Стало легче. Он поднялся и, волоча ноги, подошел к темной стене кедрача.
Шевельнулся на нарте ворох мехов. Яшка бросил на снег срубленные зеленые лапы и повернул к костру. У нарты остановился, помедлил. Потом откинул шкуру. Запавшие глаза смотрели осмысленно.
— Лучше, Коля? — сказал Яшка.
Николай молчал, и Яшке казалось, что тот видит нечто значительное, видит сквозь его, Яшкину, спину и уходит взглядом туда, к звездам.
Глаза дрогнули, закрылись, потом они смотрели уже на Яшку, и Николай прошептал:
— Яша… Почему звезды?.. Зачем они здесь?..
Он силился подняться, Яшка удержал его, и голова беспомощно откинулась назад.

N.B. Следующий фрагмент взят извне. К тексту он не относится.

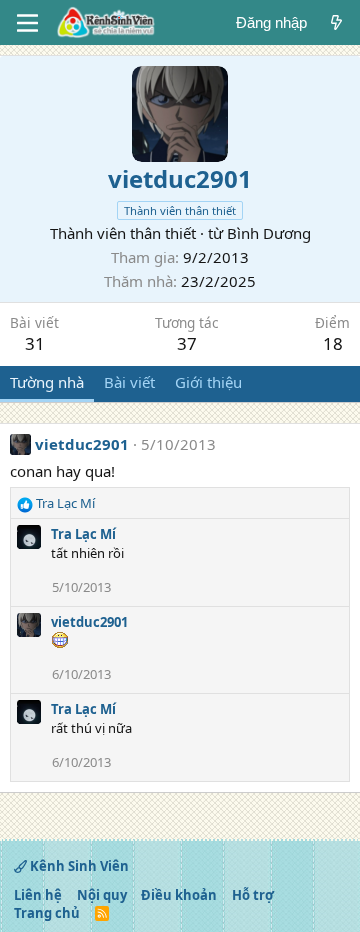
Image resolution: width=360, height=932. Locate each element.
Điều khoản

Снова напряглось тело, но сознание покинуло Николая, и он лежал неподвижно.
«Плохо, парень, — подумал Яшка. — Последний перевал. Завтра».
Он нарубил кедрача, бросил охапку на снег, лег на нее и попытался забыться. Сон не приходил, но спать необходимо, нужны свежие силы, ведь скоро утро, а с ним придет последний перевал…
Яшка поправил мешок над головой, закрыл глаза козырьком шапки, руки сложил на груди. Лиственницы склонили вершины, закрывая собою звезды. Стало темно и спокойно. И медленно, очень медленно затихал рокочущий шум прибоя…
…Зеленых шаров было больше. Красные, синие, желтые… Но зеленых шаров было больше. Они норовили взлететь выше других, они рвались в голубое небо и тоненько звенели, когда их резко осаживали вниз.